De tous ces papiers récents un a quand même retenu notre attention, car posant (et c’est le seul !), le problème des boissons caféinées sous l’angle de la santé. Ce récent article (14), confirme une publication vieille d’une décennie : Chez les jeunes filles, plus la consommation de sodas et de boissons au cola (light ou non) est importante, et moins leur squelette est solide. L’ingestion d’une demi canette par jour expose donc à un risque accru de déminéralisation osseuse. Compte tenu de l’hégémonie de Coca et de Pepsi chez les ados et les jeunes adultes, il y a de quoi s’inquiéter, d’autant que cette relation est indépendante du niveau de consommation de produits laitiers. Ceci signifie que la prise compensatoire de lait ou de yaourts ne rattrape rien ! 

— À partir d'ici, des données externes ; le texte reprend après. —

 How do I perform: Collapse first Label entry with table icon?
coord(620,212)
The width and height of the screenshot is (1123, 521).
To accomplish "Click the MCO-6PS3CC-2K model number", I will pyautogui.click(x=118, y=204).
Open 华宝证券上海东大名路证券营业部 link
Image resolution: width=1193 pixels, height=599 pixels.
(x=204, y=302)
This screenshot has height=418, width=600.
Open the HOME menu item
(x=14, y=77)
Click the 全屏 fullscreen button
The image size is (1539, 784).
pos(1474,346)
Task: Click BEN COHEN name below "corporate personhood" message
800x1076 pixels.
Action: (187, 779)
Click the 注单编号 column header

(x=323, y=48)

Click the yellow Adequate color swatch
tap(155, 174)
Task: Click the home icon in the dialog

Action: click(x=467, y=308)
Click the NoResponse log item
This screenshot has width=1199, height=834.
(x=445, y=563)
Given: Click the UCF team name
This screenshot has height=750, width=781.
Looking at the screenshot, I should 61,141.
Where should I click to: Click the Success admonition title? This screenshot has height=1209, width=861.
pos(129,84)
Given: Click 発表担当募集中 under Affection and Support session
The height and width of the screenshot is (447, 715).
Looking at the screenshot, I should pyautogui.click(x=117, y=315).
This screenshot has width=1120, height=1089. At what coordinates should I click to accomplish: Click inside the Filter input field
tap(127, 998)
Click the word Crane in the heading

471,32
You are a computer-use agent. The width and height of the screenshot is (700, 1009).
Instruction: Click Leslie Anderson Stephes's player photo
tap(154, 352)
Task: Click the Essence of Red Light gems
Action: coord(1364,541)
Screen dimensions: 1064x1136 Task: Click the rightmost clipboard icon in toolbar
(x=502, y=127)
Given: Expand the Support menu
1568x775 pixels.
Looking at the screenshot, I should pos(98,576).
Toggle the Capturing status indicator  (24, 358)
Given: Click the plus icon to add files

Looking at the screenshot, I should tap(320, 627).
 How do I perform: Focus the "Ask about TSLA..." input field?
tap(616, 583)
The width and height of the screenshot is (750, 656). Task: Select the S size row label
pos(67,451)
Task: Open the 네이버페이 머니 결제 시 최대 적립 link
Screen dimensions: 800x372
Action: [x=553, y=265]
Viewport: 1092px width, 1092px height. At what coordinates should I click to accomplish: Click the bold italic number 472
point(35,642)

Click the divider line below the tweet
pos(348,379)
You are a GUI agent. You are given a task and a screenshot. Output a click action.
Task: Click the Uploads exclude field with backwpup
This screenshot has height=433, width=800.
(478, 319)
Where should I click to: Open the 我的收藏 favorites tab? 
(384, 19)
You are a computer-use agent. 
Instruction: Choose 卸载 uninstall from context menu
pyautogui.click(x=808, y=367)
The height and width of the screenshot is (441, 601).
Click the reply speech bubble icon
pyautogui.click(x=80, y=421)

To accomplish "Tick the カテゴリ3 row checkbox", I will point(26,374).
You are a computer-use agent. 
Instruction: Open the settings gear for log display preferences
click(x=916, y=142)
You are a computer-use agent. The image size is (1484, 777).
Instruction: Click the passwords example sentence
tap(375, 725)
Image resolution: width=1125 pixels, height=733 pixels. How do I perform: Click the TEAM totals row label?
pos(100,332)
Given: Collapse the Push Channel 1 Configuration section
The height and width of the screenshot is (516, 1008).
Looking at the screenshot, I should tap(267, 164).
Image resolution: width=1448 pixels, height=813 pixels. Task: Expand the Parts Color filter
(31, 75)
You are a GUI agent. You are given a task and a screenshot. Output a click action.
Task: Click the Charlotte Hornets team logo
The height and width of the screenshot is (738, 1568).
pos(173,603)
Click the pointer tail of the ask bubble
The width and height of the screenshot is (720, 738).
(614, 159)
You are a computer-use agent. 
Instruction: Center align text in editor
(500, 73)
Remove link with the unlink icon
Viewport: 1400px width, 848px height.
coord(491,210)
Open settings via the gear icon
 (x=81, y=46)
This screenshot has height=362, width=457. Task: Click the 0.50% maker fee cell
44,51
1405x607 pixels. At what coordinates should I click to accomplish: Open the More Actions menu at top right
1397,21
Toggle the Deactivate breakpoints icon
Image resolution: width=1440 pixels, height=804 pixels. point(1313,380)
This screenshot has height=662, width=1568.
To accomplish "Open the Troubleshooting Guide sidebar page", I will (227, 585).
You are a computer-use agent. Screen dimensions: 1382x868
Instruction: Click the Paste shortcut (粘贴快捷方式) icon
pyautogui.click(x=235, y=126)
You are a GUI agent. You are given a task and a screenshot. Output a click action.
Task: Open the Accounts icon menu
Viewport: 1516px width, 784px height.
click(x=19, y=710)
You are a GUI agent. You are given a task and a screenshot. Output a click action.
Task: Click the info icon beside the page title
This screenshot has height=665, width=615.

3°) UN PROBLÈME CARDIO-RESPIRATOIRE EN ALTITUDE !

Une étude américaine, dont les résultats viennent d’être publiés, provient d’un champ radicalement différent. Il n’a pas été mené, pour sa part, dans l’optique d’améliorer la performance. Mais au contraire il avait pour but de détecter d’éventuels effets indésirables de la molécule. En l’occurrence, l’idée était la suivante (14). Il s’est agi d’évaluer l’effet de deux tasses de café sur le flux sanguin cardiaque chez 18 volontaires sains, consommateurs habituels de café, après les avoir soumis à un exercice physique ou mis en situation de raréfaction en oxygène. La situation n’avait donc rien d’irréaliste, et au moins la moitié de nos lecteurs peuvent s’y retrouver. Pour les besoins de ce test, et dans le but de pouvoir contrôler les paramètres, les jeunes sportifs dormaient dans une chambre d’altitude. Il est apparu que la caféine n’avait aucune influence sur le flux sanguin de repos. Par contre, elle a réduit le flux sanguin au niveau du cœur lorsque les volontaires étaient soumis à un exercice physique. La diminution était de l’ordre de 22%. Si, de plus, l’effort était accompli en altitude simulée, la diminution s’avérait encore plu spectaculaire, atteignant 39% ! Quel mécanisme est en jeu ? La caféine peut bloquer certains récepteurs de la paroi vasculaire et interférer avec les processus naturels de dilatation des vaisseaux qui devraient survenir dans ce contexte. Ajoutons que souvent, en altitude, le sportif est confronté à une relative déshydratation (due aux pertes par la ventilation). Celle-ci va contribuer à une diminution du volume plasmatique, et majorera donc ce phénomène. Au final, les investigateurs de cette étude s’interrogent sur l’innocuité de ce psychostimulant chez les sujets de plus de 40 ans, participant à un effort en altitude. Ces travaux ont en tout cas, de quoi jeter un certain froid sur le peloton, surtout en regard de sa moyenne d’âge, du développement du trail, confirmé encore en 2006, et enfin des mauvaises habitudes d’hydratation de la majorité des coureurs. Peut-être va-t-il falloir dissuader le plus grand nombre de continuer à consommer du café avant d’effectuer un effort intense, prolongé, ou se déroulant en altitude… Ajoutons que la modération est souvent prônée chez les hypertendus, surtout avant l’effort. En quelque sorte, ce travail suggère qu’il faille descendre le seuil de « vulnérabilité » à la caféine…

 ARTICLES CONSULTES :

(1) : Psychophysiology, (2000) : 37 : 251-6.
(2) : J.Appl.Physiol (2004) : 96 : 50-8.
(3) : Aviat.Space Environ.Med (1996) : 67 : 859-62.
(4) : Am.J.Physiol.,(1992) : 262 : E891-898.
(5) : J.Appl.Physiol., (1996) : 81 : 1653-63.
(6) : Med.Sci.Sports Exerc., (2000) : 32 (11) : 1958-63.
(7) : J.Appl.Physiol., (1998) : 85 : 883-9.
(8) : Med.Sci.Sports Exerc., (2002) : 34 (2) : 344-9.
(9) : J.Appl.Physiol., (2002) : 93 : 990-9;
(10) : J.Appl.Physiol., (2003) : 94 (4) : 1557-62.
(11) : J.Appl.Physiol., (2000) : 89 : 1079-85.
(12) : J.Appl.Physiol., (1998) : 85 (4) : 1493-501.
(13) : J.Bone Min.Res., (2003) : 18 (9) : 1563-8.
(14) : J.Am.Coll du 17 janvier 2006.